Start of Records shown
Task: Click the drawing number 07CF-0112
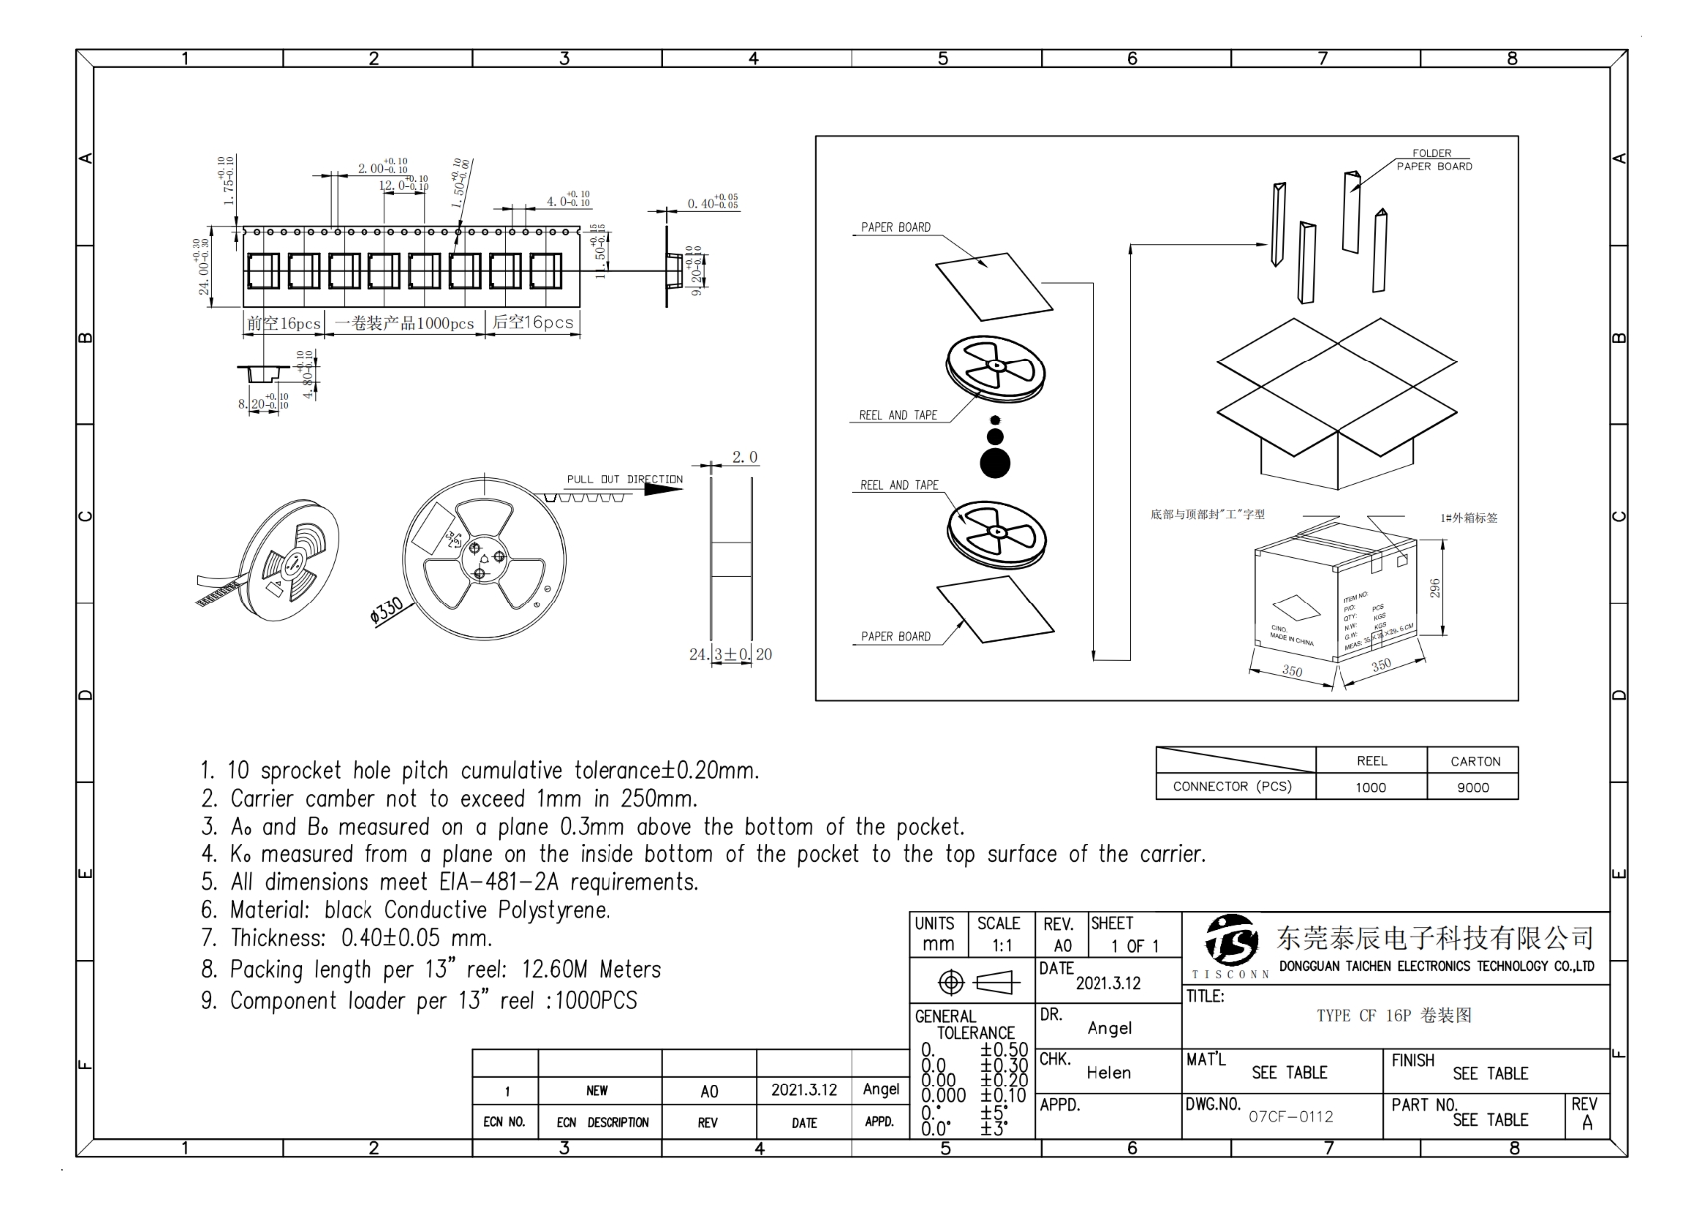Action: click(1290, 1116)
End of Records shown
Start of Records shown
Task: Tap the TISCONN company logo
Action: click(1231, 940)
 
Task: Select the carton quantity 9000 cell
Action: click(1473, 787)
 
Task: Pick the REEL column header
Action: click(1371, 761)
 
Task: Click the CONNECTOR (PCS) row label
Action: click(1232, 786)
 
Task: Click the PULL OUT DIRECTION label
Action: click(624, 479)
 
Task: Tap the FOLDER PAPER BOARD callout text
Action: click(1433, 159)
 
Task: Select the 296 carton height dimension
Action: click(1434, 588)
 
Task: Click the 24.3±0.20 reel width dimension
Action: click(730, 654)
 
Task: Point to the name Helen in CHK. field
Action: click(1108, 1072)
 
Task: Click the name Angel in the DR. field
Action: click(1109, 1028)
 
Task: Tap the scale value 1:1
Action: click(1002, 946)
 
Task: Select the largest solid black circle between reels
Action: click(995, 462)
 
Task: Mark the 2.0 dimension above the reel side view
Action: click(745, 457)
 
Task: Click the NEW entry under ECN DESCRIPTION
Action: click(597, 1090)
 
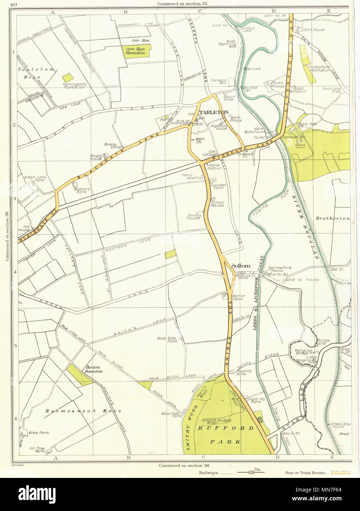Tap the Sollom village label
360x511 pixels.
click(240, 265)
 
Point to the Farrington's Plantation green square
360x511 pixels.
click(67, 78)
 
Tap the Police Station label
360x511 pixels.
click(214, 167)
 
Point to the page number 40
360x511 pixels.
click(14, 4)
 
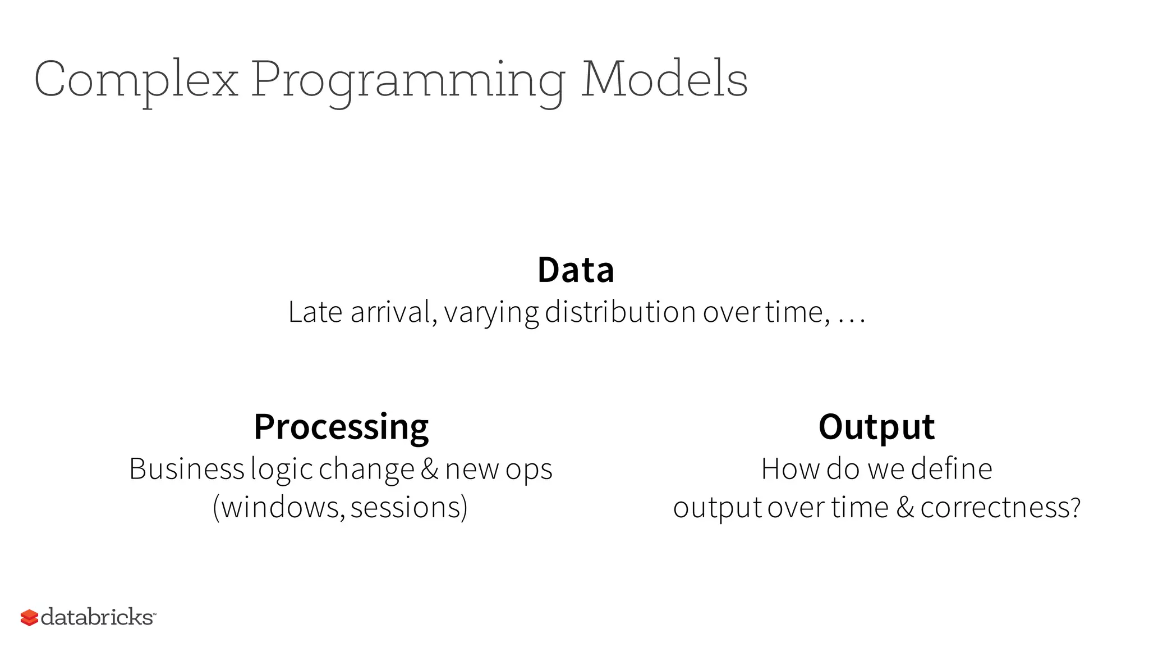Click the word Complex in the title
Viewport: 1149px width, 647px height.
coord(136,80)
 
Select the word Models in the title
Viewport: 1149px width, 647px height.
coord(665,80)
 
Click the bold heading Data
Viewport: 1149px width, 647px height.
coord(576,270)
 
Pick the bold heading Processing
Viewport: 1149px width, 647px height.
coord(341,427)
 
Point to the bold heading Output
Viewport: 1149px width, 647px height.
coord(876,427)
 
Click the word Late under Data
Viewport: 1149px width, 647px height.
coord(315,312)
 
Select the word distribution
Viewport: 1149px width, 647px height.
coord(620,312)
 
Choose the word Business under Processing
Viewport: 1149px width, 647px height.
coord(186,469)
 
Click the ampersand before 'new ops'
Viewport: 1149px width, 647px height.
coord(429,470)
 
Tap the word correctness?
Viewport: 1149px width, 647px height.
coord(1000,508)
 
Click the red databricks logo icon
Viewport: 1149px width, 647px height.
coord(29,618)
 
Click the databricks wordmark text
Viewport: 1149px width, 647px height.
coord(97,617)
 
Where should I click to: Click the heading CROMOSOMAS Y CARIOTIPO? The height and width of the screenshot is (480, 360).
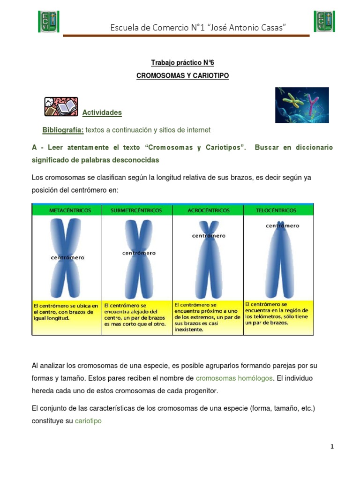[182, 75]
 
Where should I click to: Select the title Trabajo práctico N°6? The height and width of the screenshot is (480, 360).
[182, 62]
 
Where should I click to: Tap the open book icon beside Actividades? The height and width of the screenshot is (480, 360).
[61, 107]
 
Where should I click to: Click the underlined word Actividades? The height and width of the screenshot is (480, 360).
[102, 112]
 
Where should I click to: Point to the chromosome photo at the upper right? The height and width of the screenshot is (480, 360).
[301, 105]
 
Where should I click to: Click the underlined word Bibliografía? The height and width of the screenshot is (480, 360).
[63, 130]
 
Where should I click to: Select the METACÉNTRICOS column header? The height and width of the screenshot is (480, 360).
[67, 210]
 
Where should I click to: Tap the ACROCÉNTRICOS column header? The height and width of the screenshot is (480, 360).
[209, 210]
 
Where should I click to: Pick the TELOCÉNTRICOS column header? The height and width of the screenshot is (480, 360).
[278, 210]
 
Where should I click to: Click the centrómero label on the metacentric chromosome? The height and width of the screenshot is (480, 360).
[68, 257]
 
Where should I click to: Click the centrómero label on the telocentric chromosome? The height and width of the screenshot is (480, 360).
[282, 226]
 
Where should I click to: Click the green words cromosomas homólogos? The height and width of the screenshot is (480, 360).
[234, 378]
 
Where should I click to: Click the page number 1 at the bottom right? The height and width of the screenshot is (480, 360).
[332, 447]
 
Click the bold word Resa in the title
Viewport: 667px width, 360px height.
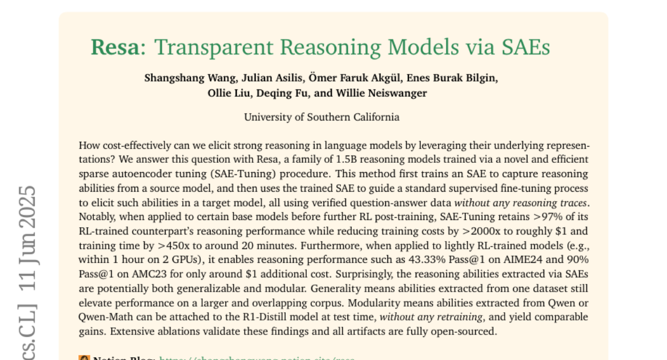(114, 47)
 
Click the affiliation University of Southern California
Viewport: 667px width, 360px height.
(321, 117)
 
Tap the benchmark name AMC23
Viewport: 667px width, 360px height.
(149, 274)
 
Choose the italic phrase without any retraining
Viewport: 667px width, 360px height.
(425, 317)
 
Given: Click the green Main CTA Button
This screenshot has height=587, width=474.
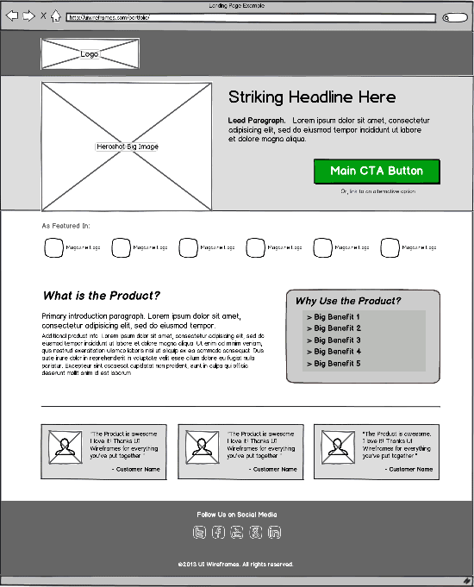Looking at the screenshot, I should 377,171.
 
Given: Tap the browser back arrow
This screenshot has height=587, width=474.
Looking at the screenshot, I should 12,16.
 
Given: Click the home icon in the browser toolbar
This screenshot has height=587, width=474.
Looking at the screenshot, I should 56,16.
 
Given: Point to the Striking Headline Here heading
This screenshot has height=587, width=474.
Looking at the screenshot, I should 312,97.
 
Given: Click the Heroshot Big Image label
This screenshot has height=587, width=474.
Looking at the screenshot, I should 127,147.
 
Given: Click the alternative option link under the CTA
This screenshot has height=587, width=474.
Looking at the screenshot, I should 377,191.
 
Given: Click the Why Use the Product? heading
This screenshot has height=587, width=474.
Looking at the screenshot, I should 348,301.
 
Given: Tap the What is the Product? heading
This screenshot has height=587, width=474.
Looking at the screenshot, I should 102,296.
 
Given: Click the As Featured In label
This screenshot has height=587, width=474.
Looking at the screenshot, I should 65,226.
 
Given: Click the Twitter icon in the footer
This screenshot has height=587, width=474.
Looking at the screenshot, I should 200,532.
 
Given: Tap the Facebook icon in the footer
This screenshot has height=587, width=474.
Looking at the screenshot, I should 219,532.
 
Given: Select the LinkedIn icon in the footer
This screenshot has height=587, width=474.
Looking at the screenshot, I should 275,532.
End of Records shown
#### Problem statement
Write out the entries starting with the line that contains "Task: Select the largest" and going on through the line that contains "click(14, 4)", with both of those lines included. Leave out the pictures.

#### Exercise output
Task: Select the largest solid black circle between reels
Action: click(995, 462)
 
Task: Mark the 2.0 dimension above the reel side view
Action: click(745, 457)
 
Task: Click the NEW entry under ECN DESCRIPTION
Action: click(597, 1090)
 
Tap the Sollom village label
360x511 pixels.
click(240, 265)
 
Point to the Farrington's Plantation green square
360x511 pixels.
click(67, 78)
 
Tap the Police Station label
360x511 pixels.
click(214, 167)
 
Point to the page number 40
360x511 pixels.
click(14, 4)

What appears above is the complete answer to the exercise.